Treasury, Fed Try to Settle Shaky Economy
U.S. Treasury Secretary Henry Paulson and Federal Reserve Chairman Ben Bernanke testified before Congress Thursday about their actions to circumvent a recession and halt the recent tide of mortgage foreclosures.
Their recent moves have included urging banks to renegotiate mortgages with homeowners deceived by adjustable rate mortgages, as well as slashing key interest rates that make it cheaper for banks to borrow money — and encourage lending to consumers.
The pair discussed the origins of the problems in the subprime-mortgage market with the House Financial Services Committee and offered possible legislative options to address the issue.
'My Feelings are Not Hurt'
President Bush, in a White House news conference, acknowledged "there is no question that there are some unsettling times in the housing market."
"The fundamentals of the nation's economy are strong. Inflation is down, job markets are steady, corporate profits appear to be strong and so are exports," he said, adding that he is "optimistic" about the U.S. economy. "But I would be pessimistic if Congress does what it wants to do and raises taxes."
Asked about recent comments by former Federal Reserve Chairman Alan Greenspan suggesting that the administration had been fiscally irresponsible, Mr. Bush said "my feelings are not hurt."
"I respectfully disagree with Alan Greenspan when he says we didn't handle the fiscal situation well, because we did," he said.
Rep. Barney Frank, the Massachusetts Democrat who chairs the committee, blames the Bush administration for restricting loan amounts that Fannie Mae and Freddie Mac can bundle into securities to $417,000. The government-chartered mortgage companies are the largest sources of money for American home loans.
However, Treasury Secretary Paulson signaled that the administration would consider allowing Fannie Mae and Freddie Mac to temporarily buy, bundle and sell as securities any loans exceeding $417,000, known as "jumbo" loans.
The idea, which represents a policy change for the administration, is portrayed as a way to inject liquidity into the overstretched mortgage market.
Foreclosures are at record highs and late payments are spiking. Lenders have been forced out of business and investors have taken huge financial hits.
Frank also accused the Fed of not being vigilant during the housing boom of the past few years.
Fed Moving to Aid Economy
But Bernanke offered fresh assurances that regulators would take steps to curb economic fallout related to the mortgage mess.
His comments come just two days after the Federal Reserve cut the key federal funds rate — charged on overnight loans between banks — by a half-percentage point to 4.75 percent in hopes of assisting the ailing the housing market and buoying the overall economy. It was the first time in more than four years the Fed cut this rate.
"Global financial losses have far exceeded even the most pessimistic estimates of the credit losses on these loans," the Fed chairman said. The situation, he acknowledged, "has created significant market stress."

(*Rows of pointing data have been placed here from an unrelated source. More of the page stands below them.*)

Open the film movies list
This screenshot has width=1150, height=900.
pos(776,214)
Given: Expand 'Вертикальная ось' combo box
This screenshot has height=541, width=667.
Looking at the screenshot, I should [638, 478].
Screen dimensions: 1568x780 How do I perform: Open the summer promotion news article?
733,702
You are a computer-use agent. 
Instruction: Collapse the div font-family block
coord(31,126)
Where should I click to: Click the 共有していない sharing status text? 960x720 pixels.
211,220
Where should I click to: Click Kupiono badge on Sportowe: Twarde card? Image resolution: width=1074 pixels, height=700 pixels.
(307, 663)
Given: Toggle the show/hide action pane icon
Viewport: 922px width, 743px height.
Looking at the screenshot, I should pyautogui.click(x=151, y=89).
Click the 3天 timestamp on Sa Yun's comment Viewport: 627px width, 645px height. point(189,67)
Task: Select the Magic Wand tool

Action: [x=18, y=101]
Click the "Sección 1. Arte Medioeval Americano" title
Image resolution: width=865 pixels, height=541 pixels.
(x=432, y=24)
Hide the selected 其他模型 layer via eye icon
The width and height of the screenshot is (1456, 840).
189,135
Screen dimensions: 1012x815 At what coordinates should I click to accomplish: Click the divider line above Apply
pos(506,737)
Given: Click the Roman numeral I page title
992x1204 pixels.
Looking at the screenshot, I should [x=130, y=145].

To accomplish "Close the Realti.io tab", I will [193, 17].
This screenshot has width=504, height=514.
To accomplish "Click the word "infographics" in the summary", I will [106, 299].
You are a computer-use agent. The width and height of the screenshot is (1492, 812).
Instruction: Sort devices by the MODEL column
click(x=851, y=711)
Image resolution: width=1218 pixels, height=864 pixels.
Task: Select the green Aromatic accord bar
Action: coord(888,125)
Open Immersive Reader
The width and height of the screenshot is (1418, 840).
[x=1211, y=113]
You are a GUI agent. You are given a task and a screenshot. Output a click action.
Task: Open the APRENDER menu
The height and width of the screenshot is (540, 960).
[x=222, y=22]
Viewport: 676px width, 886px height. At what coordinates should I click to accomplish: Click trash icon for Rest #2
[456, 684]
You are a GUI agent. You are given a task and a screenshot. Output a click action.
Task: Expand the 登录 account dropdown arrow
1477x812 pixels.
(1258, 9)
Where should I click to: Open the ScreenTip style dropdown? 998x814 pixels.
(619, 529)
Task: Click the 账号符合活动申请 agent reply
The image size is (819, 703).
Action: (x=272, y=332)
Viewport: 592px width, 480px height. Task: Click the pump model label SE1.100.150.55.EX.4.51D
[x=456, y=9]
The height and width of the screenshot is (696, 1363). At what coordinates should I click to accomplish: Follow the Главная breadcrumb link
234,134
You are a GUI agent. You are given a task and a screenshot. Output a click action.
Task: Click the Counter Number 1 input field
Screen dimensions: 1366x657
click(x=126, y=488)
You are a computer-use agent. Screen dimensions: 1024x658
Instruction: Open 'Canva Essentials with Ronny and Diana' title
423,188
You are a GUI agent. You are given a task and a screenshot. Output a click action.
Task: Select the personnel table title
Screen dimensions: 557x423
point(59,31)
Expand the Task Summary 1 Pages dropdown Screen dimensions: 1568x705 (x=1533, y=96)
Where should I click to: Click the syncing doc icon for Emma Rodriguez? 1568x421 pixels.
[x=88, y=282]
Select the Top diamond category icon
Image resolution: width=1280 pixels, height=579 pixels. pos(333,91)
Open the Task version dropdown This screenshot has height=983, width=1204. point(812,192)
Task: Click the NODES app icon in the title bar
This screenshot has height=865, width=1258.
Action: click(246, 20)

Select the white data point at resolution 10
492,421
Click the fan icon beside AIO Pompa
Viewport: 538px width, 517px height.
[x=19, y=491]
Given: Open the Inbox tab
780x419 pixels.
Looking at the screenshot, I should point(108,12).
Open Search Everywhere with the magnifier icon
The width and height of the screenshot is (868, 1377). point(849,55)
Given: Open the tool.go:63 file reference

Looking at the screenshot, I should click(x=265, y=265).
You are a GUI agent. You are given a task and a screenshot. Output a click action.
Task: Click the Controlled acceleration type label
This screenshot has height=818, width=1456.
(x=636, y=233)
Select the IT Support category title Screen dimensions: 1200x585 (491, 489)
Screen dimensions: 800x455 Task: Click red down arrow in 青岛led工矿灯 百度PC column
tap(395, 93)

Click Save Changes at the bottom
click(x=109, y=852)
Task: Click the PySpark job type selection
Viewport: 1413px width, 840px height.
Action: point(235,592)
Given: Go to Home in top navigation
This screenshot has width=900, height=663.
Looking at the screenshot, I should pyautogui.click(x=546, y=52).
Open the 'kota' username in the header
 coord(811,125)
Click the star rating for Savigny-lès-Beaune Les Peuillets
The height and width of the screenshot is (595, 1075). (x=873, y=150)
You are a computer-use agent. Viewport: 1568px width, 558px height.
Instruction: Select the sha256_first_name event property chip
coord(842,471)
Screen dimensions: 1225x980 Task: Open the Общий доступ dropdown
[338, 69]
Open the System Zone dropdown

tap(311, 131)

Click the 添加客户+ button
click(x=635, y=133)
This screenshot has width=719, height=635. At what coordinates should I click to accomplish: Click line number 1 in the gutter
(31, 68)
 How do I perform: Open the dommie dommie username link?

Bernanke promised lawmakers that the Fed will take steps to crack down on abusive or bad lending practices.
"The Federal Reserve takes responsible lending and consumer protection very seriously. Along with other federal and state agencies, we are responding to the subprime problems on a number of fronts," he said. "We are committed to preventing problems from recurring, while still preserving responsible subprime lending."
The Fed has taken a number of steps already and other proposals are being considered, Bernanke said.
Many consumers tend to dismiss the laborious disclosure statement in their mortgage agreement, mainly because they aren't written in terms that are easily understandable.
Paulson said that that information should be greatly simplified, especially on loans that adjust after the initial teaser rate, so that the information is clearer and more meaningful for consumers.
"Consumers have pages and pages of things to look so they think of (the disclosure statement) as boilerplate or the fine print," said Paulson. "The idea that I like is to have on every mortgage a one-page, very simple, big-print statement: 'Your mortgage is X dollars today and it can be Y dollars'" when it adjusts at another date.